- _RECORDS FOR THE TASK_:
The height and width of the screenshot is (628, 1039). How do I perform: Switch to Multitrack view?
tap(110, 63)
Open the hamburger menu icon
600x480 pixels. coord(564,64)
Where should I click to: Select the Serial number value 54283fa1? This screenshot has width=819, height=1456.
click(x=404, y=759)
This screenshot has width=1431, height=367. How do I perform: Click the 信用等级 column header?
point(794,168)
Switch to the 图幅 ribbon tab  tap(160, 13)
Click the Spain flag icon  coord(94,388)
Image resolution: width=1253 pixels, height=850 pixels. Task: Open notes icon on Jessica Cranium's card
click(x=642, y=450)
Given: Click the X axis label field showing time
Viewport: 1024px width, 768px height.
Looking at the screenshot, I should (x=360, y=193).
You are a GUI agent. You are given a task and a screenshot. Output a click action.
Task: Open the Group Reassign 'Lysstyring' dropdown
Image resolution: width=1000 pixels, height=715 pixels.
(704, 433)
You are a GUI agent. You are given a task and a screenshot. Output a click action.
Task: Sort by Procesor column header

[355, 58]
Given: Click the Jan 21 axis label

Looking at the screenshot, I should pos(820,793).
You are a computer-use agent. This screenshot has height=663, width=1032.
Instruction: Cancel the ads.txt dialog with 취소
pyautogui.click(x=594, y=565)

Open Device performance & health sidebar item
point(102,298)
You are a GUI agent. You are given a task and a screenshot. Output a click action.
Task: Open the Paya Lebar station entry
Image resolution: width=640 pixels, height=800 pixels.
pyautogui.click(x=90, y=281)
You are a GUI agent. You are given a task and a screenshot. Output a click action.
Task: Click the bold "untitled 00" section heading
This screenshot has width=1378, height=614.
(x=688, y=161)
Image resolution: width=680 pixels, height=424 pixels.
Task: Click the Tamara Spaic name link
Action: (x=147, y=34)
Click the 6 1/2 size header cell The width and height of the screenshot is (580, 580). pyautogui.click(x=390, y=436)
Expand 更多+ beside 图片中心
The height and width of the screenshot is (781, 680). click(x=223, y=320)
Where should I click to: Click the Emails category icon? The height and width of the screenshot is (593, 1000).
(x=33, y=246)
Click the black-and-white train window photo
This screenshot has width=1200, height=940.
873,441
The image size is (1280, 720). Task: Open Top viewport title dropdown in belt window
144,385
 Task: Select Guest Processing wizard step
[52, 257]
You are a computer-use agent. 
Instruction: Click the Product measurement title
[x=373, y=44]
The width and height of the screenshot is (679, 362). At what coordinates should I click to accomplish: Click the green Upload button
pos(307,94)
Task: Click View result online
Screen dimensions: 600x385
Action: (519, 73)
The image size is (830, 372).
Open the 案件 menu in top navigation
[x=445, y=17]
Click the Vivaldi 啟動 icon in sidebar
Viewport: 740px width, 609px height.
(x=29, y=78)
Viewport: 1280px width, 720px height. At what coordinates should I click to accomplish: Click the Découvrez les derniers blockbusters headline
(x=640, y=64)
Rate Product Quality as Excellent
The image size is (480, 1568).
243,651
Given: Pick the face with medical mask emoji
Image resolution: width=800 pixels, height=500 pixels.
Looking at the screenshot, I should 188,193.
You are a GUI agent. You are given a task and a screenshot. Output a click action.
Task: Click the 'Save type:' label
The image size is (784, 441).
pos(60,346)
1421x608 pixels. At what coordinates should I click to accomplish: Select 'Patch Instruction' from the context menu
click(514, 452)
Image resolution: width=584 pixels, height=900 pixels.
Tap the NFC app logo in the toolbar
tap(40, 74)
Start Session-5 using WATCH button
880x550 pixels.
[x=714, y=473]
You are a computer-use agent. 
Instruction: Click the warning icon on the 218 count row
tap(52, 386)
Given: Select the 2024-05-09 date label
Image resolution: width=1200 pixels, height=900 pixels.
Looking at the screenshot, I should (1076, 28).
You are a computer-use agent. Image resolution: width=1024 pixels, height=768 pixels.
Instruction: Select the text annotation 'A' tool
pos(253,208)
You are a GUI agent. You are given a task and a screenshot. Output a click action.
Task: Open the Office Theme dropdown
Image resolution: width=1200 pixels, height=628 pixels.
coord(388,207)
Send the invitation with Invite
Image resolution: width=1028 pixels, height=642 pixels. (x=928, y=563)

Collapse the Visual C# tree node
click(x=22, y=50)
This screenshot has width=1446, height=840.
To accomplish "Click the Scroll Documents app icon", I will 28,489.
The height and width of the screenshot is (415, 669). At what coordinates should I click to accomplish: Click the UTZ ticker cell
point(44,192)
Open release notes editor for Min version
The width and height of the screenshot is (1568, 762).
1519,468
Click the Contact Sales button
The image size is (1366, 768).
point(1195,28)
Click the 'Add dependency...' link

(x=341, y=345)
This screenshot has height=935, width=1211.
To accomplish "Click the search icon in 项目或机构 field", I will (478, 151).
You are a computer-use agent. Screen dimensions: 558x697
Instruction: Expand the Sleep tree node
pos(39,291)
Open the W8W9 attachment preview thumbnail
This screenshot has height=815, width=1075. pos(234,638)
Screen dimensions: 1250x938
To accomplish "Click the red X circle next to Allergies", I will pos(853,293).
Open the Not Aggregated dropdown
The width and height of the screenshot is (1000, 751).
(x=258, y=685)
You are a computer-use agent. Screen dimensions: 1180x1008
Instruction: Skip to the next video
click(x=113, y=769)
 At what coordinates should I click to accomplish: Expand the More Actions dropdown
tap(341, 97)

- _EXERCISE AIM_: In the records, locate each line holding the string "field" and copy it.

- _SOLUTION TO THE PROBLEM_:
Given: Click the X axis label field showing time
To accomplish "Click the search icon in 项目或机构 field", I will (478, 151).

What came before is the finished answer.